▸ **WHAT THE TASK ASKS**: How many lines in the data below contain the word "agent"? State only the number.

▸ **GIVEN ENTRIES**:
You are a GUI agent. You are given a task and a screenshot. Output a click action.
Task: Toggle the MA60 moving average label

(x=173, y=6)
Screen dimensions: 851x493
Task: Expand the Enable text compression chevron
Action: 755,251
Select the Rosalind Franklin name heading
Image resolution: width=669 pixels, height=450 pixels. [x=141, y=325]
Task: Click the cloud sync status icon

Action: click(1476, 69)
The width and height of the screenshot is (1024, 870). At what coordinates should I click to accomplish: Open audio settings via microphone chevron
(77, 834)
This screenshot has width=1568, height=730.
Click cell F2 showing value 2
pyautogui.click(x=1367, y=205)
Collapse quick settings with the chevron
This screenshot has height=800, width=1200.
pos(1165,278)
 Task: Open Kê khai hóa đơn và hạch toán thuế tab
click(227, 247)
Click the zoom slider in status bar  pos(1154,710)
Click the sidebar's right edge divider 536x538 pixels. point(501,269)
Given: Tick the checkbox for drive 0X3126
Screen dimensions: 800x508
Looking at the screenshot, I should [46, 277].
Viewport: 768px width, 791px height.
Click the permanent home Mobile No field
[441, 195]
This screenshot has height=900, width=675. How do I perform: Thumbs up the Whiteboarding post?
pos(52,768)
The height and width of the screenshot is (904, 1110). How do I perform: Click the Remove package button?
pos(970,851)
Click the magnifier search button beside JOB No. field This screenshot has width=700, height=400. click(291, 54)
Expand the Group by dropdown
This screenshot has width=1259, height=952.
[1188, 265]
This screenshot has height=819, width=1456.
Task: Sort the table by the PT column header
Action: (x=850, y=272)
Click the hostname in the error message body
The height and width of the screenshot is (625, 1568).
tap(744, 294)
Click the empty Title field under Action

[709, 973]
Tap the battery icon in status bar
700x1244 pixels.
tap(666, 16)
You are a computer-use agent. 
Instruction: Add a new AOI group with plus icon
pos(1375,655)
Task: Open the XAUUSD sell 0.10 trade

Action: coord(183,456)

▸ **ANSWER TO THIS EXERCISE**: 2